Уже в который раз судьба, едва вернув его домой, к любимым людям, словно смеялась над ним и вновь разлучала, бросая в неизведанное. Но Федор старался не роптать, так уж складывалась жизнь. Другого варианта у него теперь не было. Вообще.
Послезавтра на рассвете новоиспеченный наварх должен был покинуть гавань Тарента и отправиться с «карательной экспедицией» наводить ужас на римский флот. Эта акция устрашения вызывала у Федора смешанные чувства, когда он вспоминал о количестве предоставленных ему кораблей. Их было немногим больше, чем в римской эскадре, убравшейся восвояси после неудачного штурма. Но недостаток вооружения Федор, как истинный русский, намеревался возместить смекалкой.
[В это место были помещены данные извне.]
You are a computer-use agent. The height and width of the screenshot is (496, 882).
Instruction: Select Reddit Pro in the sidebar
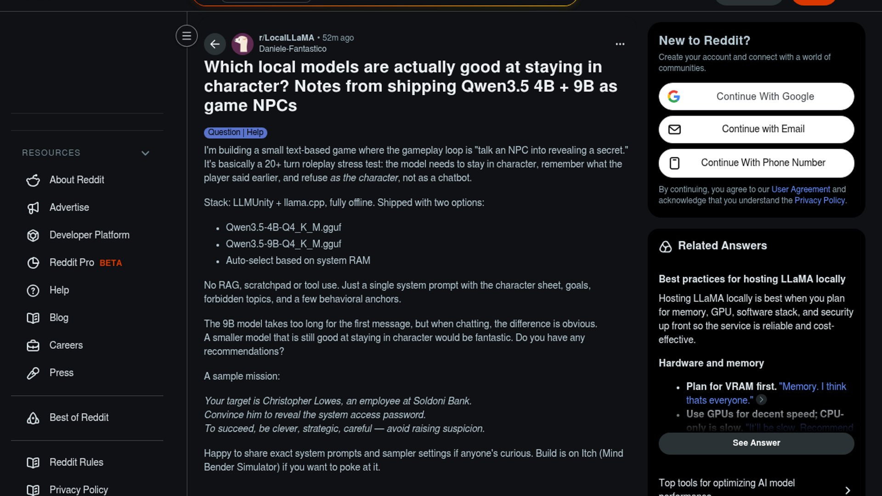pos(72,263)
Сильно подняло ему настроение золото Ганнибала, действительно выданное без промедления казначеем согласно указанию тирана. Дюжина бочонков и ящиков под охраной солдат перекочевала после аудиенции из каменных подвалов замка в подвалы особняка Федора. В связи с чем, отплывая в дальние края, Чайка нанял себе еще двадцать охранников, расселив их во флигелях вместе с прислугой. Мог себе это позволить. А золотой запас запрятал в самое дальнее подземелье. Половину золота вообще замуровал, не погнушавшись для такого дела лично взять в руки инструменты и не допуская к этому никого из слуг.
— Подальше положишь, поближе возьмешь, — пробормотал Федор, отряхиваясь от земли и каменной пыли, испачкавшей всю одежду, — кто его знает, что в жизни может случиться. А это золотишко я отыщу, даже если весь дом рухнет. На черный день хватит.
Закончив тайную операцию, Федор отряхнулся и выбрался по узкой лесенке на «верхний» уровень своего обширного подвала, завалив проделанное отверстие камнями. Заставив затем все это место бочками с вином и кувшинами с маслом, хозяин имения остался доволен. Выглядело при свете факела все так, как будто здесь никто и не работал. А без света вообще ничего не найдешь. Но впервые в жизни Чайка поймал себя на мысли, что стал опасаться потери своего неожиданно приобретенного состояния. И вроде бы он его заслужил, но все равно большие деньги рождали новое беспокойство, с которым ему приходилось свыкаться уже второй раз в жизни. А еще Чайка подумал, что в той, прошлой жизни, такое вообще с ним никогда не случилось бы.